• **Задания**:
(a) В каком году, согласно отрывку, умер хан Кубрат?
(b) Назовите все реки, которые упоминаются в отрывке.
(c) Перепишите из отрывка всё, что идет от слов «Таким образом, монотеистические» вплоть до слов «и Восточной Европы.».

• **Отрывок**:
━━━━━━━━
Ни один народ в целом и ни одно из ранних полукочевых государств, расположенных к северу от Византии, еще не приняли тогда христианства в качестве своей основной веры. Однако сама атмосфера многоликого язычества позволяла сосуществовать многим религиям, которые проникали в эту пеструю гущу народов и по торговым путям, и посредством относительно редкой в то время миссионерской активности. Кочевые народы VII века, как правило, в массе своей принимали и отвергали ту или иную религию по сиюминутным политическим соображениям, руководствуясь тем главным критерием язычества, что бог или боги должны приносить могущество и военную удачу, поэтому политический каприз часто становился решающим в вы боре или отвержении того или иного вероучения. Так, об одном из самых известных в ранние средние века, но впоследствии практически исчезнувших народов ал-Мас’уди говорит:

 

«После 320 (932–933) года аланы отреклись от христианства и прогнали епископов и священников, которых они раньше приняли и которых к ним направил царь греков».

 

Таким образом, монотеистические религии безусловно присутствовали на территории Великого тюркского каганата, хотя и соседствовали с гораздо более распространенными языческими культами, главным из которых был культ Бога Неба – Тенгри, в какой-то степени объединявший все тюркоязычные народы и сказавшийся на верованиях соседних, прото-венгерских и финских, народов Сибири и Восточной Европы.

В процессе распада такого растянутого и скрепленного лишь древними родовыми связями государства, как Тюркский каганат, его части понемногу обретали самостоятельность, соединяясь в менее масштабные родоплеменные и межплеменные союзы. Но еще долго память о великой империи тревожила народную память: прежние связи разрывались и забывались не вдруг.

Одним из таких осколков каганата тюрков стала к 630 году Великая Болгария хана Кубрата – союз Болгарских, адыгских, аланских и иных племен. Столица этого союза, Фанагория, находилась на Таманском полустрове, что, видимо, и прозвучало далеким историческим эхом в замечании ал-Мас’уди о том, что и в 943 году столица булгар находилась на берегу Азовского (Меотийского) моря.

После смерти в 642 году хана Кубрата, получившего воспитание в Византии и, как указывает «Хроника» его современника, александрийского летописца Иоанна Никиусского, принявшего там христианство[42], его сыновья не смогли унаследовать ни цельного государства, ни новой религии своего отца. Вопреки его советам не разделять государства, они, как пишет византийский историк и патриарх Никифор,

 

«по прошествии недолгого времени отделились друг от друга, и каждый отделил себе свою часть народа. Из них первый сын по имени Ваян, остался, согласно приказу отца, на родной земле по сю пору. Второй, именуемый Котрагом, переправился через реку Танаис (Дон), поселился напротив него; четвертый перешел через реку Истр в Паннонию (нынешнюю Венгрию), которая ныне находится под властью аваров, и поселился там путем заключения союза среди местных племен; пятый же, обосновавшийся в Равенском Пентаполисе, стал подданным ромеев. Последний из них, третий брат, по имени Аспарух, перейдя реки Данапр (Днепр) и Данастр (Днестр), поселился в местности около Истра, заняв удобную для поселения местность [43]».
━━━━━━━━
• **Исходные данные**:
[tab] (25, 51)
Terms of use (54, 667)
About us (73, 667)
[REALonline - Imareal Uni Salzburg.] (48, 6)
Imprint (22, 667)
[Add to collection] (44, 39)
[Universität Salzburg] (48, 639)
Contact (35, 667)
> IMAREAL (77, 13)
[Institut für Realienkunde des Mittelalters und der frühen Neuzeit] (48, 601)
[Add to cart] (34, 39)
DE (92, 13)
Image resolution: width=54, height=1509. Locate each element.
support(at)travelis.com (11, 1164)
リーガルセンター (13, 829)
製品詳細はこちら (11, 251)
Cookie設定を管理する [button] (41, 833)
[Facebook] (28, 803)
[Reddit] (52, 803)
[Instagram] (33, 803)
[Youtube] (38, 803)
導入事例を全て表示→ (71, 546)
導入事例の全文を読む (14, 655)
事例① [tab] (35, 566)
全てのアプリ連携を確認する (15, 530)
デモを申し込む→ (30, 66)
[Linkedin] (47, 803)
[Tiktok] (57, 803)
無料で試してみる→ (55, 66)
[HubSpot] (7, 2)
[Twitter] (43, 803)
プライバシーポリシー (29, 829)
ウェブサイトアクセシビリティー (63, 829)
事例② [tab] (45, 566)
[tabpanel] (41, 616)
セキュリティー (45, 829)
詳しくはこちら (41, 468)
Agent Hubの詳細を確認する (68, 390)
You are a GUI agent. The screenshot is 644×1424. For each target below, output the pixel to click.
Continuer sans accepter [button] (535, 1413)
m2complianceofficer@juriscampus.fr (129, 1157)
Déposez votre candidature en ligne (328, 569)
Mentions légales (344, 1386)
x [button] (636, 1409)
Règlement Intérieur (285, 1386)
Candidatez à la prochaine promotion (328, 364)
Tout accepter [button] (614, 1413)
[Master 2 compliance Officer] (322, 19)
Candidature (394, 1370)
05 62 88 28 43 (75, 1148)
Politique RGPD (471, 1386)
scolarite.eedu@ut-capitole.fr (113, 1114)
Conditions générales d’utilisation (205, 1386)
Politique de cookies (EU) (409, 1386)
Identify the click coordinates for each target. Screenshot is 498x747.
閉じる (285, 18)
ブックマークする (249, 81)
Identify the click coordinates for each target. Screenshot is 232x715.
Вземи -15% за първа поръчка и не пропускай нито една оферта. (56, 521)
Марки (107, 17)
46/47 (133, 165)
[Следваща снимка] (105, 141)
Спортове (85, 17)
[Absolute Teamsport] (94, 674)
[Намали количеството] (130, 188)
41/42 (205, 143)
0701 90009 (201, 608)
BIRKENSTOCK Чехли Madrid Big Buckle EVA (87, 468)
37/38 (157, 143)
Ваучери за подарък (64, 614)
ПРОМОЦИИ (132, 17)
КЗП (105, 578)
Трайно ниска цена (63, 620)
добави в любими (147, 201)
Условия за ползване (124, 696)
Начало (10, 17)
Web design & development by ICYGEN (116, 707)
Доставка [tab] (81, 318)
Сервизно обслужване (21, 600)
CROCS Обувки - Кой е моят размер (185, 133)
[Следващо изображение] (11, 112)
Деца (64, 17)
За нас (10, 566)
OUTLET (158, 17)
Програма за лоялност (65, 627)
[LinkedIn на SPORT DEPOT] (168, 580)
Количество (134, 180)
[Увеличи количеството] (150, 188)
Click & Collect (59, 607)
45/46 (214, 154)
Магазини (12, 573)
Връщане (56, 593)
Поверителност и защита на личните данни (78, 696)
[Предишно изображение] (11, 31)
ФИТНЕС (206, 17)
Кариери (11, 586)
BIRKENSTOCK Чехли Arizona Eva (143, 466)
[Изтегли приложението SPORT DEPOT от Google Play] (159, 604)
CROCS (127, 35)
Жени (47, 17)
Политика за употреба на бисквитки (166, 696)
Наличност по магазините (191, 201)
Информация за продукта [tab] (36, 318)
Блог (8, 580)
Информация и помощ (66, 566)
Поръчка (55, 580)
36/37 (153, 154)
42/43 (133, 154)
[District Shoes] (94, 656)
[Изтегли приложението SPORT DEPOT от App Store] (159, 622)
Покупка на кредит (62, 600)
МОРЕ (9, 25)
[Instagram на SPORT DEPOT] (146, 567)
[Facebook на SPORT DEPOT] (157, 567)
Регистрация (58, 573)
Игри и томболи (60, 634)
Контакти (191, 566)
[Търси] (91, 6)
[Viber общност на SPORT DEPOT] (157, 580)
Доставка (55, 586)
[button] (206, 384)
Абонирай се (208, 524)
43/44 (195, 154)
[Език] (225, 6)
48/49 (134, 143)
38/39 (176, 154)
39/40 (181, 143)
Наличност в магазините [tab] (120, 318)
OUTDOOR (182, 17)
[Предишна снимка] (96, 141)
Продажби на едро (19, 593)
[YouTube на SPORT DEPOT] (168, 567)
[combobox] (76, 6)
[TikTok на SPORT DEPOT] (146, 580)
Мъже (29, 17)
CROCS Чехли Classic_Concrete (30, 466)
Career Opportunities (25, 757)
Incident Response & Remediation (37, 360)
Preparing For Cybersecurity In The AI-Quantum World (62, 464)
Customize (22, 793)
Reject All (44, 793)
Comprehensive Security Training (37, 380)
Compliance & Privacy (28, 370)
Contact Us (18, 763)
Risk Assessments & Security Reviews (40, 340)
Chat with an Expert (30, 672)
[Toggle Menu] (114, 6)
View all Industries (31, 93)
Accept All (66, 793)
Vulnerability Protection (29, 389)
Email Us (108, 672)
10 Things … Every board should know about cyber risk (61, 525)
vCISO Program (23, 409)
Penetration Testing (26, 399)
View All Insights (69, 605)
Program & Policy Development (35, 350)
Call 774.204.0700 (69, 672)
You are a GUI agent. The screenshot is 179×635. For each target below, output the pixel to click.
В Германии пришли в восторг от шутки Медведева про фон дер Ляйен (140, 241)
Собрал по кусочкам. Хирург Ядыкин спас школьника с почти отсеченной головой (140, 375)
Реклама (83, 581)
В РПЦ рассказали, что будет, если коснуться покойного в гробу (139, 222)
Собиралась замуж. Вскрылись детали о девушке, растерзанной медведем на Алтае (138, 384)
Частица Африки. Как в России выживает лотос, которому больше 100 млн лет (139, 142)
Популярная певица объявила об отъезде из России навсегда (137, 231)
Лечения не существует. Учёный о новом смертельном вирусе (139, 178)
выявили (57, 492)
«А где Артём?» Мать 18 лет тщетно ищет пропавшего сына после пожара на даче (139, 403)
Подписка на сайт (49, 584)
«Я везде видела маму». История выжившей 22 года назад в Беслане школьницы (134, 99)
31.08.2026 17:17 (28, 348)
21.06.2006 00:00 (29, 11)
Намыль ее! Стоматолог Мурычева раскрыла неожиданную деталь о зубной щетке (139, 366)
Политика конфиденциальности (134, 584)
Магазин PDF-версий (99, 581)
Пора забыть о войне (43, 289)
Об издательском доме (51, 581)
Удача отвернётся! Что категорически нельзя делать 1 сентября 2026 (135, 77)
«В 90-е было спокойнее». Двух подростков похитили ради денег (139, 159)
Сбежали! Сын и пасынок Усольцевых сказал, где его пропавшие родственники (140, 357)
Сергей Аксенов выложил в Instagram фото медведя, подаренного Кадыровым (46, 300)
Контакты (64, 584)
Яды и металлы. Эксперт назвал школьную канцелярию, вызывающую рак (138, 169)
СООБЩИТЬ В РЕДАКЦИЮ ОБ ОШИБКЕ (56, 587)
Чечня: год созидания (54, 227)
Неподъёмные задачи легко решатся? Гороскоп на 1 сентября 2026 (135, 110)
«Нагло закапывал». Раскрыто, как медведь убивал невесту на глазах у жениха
━━━━━━━━
• **Ответы по порядку**:
(a) В 642 году.

(b) Танаис (Дон), Истр, Данапр (Днепр), Данастр (Днестр).

(c)
Таким образом, монотеистические религии безусловно присутствовали на территории Великого тюркского каганата, хотя и соседствовали с гораздо более распространенными языческими культами, главным из которых был культ Бога Неба – Тенгри, в какой-то степени объединявший все тюркоязычные народы и сказавшийся на верованиях соседних, прото-венгерских и финских, народов Сибири и Восточной Европы.